## To do
Search for the word "agent" in the entries. Each line that holds it should be copied.

## Exercise materials
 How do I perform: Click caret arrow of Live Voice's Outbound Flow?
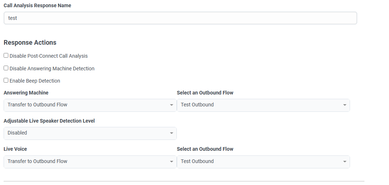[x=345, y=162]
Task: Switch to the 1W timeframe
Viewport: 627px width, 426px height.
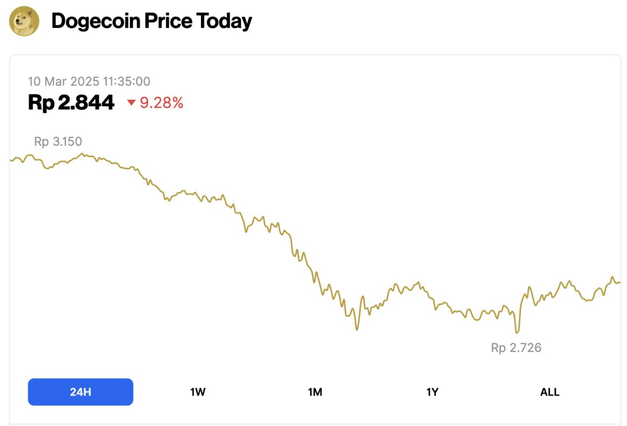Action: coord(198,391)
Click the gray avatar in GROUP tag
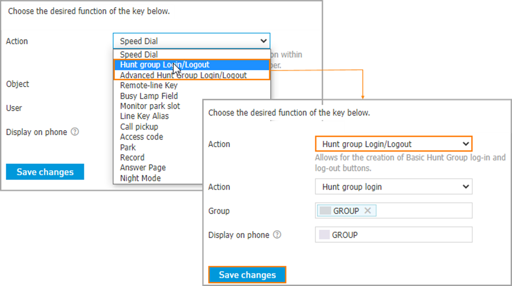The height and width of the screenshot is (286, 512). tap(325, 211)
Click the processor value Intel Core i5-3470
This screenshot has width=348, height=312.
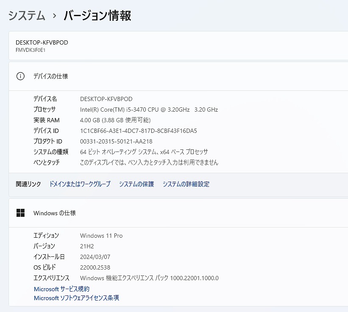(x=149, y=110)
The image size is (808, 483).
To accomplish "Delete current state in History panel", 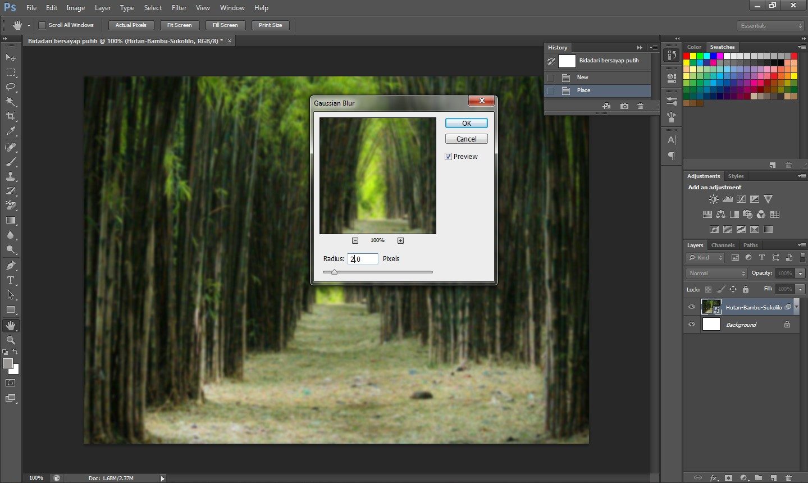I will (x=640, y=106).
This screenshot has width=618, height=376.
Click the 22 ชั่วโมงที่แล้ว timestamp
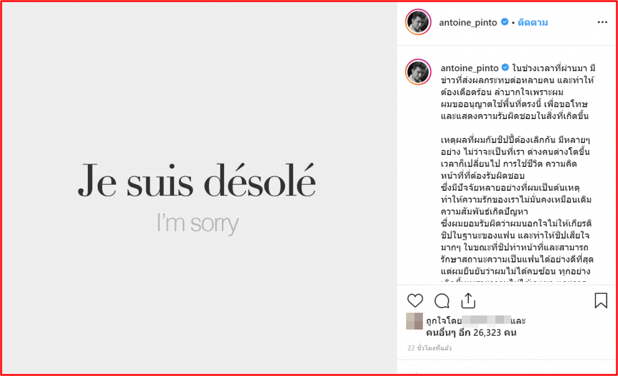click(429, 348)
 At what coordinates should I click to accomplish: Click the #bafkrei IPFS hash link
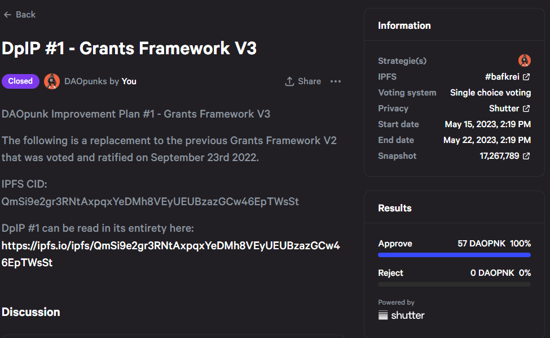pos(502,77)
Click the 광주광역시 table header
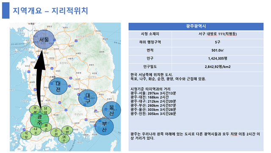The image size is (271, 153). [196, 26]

---

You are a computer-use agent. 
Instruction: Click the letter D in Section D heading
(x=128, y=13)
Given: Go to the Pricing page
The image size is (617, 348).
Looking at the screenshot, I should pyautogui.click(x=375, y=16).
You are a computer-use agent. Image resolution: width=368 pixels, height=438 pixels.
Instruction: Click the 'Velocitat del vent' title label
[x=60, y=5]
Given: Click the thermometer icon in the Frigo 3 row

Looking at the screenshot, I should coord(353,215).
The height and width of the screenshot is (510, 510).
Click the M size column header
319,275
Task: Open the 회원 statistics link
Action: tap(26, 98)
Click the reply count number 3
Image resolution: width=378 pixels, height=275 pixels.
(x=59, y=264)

* * *

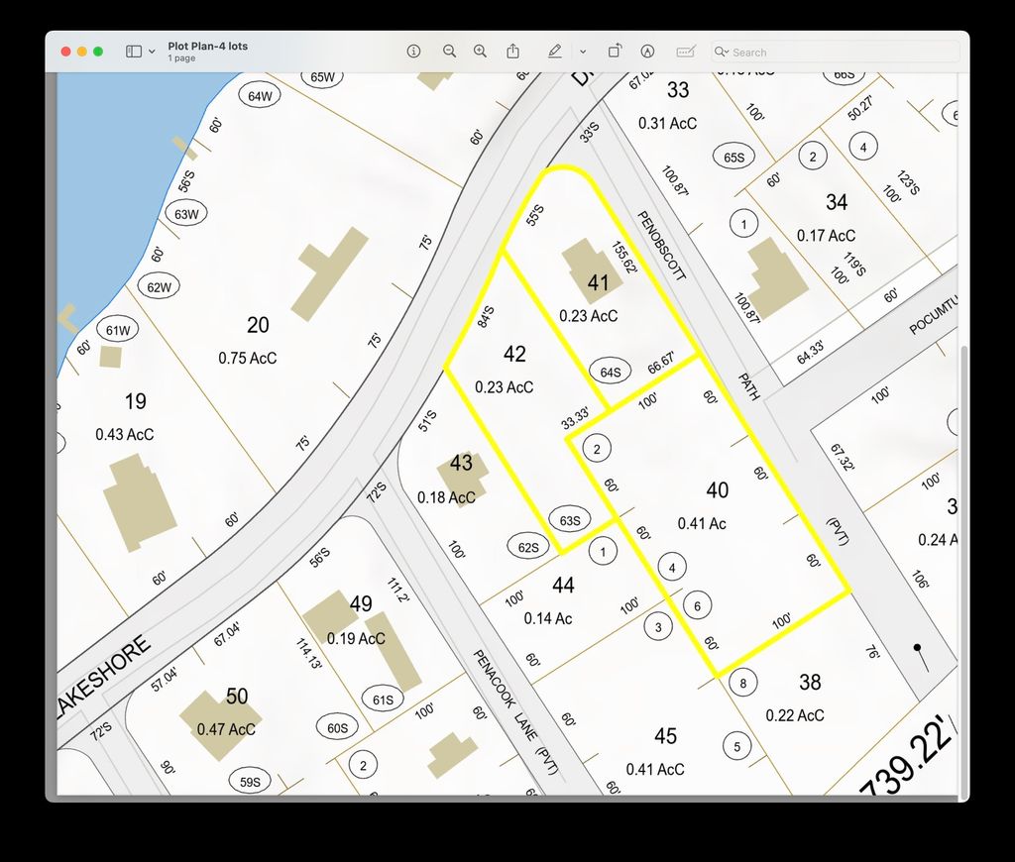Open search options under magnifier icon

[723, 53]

## Response to the exercise
You are a computer-use agent. 
You are a computer-use agent. Image resolution: width=368 pixels, height=438 pixels.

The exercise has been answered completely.